== Source passage
According to the paper “Preventing foot ulcers in patients with diabetes” published in 2005 by Singh, Nalini, David G. Armstrong, and Benjamin A. Lipsky, approximately a quarter of diabetic patients suffer from painful and potentially dangerous foot ulcers which are slow to heal, due to impaired blood vessels and poor oxygenation to the wound.
Thanks to a team of researchers at the McKelvey School of Engineering at Washington University in St. Louis, the wounds could heal better and faster. Jianjun Guan, a professor of mechanical engineering & materials science and his team, have developed a hydrogel that provides oxygen to a wound, which decreases inflammation, helps remodel tissue and accelerates healing.
“The oxygen has two roles: one, to improve skin cell survival under the low-oxygen condition of the diabetic wound; and two, oxygen can stimulate the skin cells to produce growth factors necessary for wound repair,” Guan said.
As we know, the body needs constant oxygen to survive and thrive, but especially when a tissue is injured. Some existing treatments for people with diabetes include dozens of sessions in a hyperbaric oxygen chamber, but its effectiveness is inconsistent and risks oxygen toxicity.
Guan’s hydrogel works using microspheres that gradually release oxygen to interact with the cells through an enzyme on their surface that transforms what is inside of the microsphere into oxygen. The oxygen is provided to the wound during an approximate two-week period, and inflammation decreases, it prompts healing.
====
* [Your objective]:
Copy the part of the passage on the diabetic wound hydrogel between "As we know, the" and "it prompts healing.", inclusive. The lines after this text have nothing to do with it and can be ignored.
== Supplied information
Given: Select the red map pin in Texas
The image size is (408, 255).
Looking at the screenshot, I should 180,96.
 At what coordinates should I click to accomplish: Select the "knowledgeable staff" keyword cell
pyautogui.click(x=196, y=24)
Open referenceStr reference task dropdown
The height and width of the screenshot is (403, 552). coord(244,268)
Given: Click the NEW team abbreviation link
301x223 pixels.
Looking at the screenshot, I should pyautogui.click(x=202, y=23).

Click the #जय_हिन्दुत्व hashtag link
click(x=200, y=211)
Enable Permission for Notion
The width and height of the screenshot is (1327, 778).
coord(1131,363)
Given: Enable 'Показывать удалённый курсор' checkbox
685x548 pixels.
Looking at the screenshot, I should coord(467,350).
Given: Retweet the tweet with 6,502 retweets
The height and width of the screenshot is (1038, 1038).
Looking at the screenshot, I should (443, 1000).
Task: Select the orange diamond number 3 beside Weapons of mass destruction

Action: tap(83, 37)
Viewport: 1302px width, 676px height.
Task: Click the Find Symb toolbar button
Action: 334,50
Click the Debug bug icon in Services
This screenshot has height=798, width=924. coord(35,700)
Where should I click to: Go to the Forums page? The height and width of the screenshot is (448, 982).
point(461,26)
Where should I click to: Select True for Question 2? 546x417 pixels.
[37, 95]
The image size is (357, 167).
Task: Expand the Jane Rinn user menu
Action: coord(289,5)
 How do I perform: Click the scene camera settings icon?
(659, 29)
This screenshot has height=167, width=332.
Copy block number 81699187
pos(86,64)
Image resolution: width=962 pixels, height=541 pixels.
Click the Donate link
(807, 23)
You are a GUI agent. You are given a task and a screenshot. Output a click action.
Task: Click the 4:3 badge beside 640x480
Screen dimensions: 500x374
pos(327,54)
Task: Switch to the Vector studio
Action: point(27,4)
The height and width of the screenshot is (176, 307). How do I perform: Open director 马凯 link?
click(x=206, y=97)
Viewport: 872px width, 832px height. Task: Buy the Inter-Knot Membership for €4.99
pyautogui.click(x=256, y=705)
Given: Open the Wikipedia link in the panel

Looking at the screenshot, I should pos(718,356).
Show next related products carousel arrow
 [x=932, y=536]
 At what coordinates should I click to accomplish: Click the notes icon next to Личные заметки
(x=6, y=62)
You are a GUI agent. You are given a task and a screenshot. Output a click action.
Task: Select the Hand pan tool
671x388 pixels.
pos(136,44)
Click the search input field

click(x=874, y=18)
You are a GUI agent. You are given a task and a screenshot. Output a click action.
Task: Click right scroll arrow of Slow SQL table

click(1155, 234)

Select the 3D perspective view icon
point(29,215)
====
* [Finished task]:
As we know, the body needs constant oxygen to survive and thrive, but especially when a tissue is injured. Some existing treatments for people with diabetes include dozens of sessions in a hyperbaric oxygen chamber, but its effectiveness is inconsistent and risks oxygen toxicity.
Guan’s hydrogel works using microspheres that gradually release oxygen to interact with the cells through an enzyme on their surface that transforms what is inside of the microsphere into oxygen. The oxygen is provided to the wound during an approximate two-week period, and inflammation decreases, it prompts healing.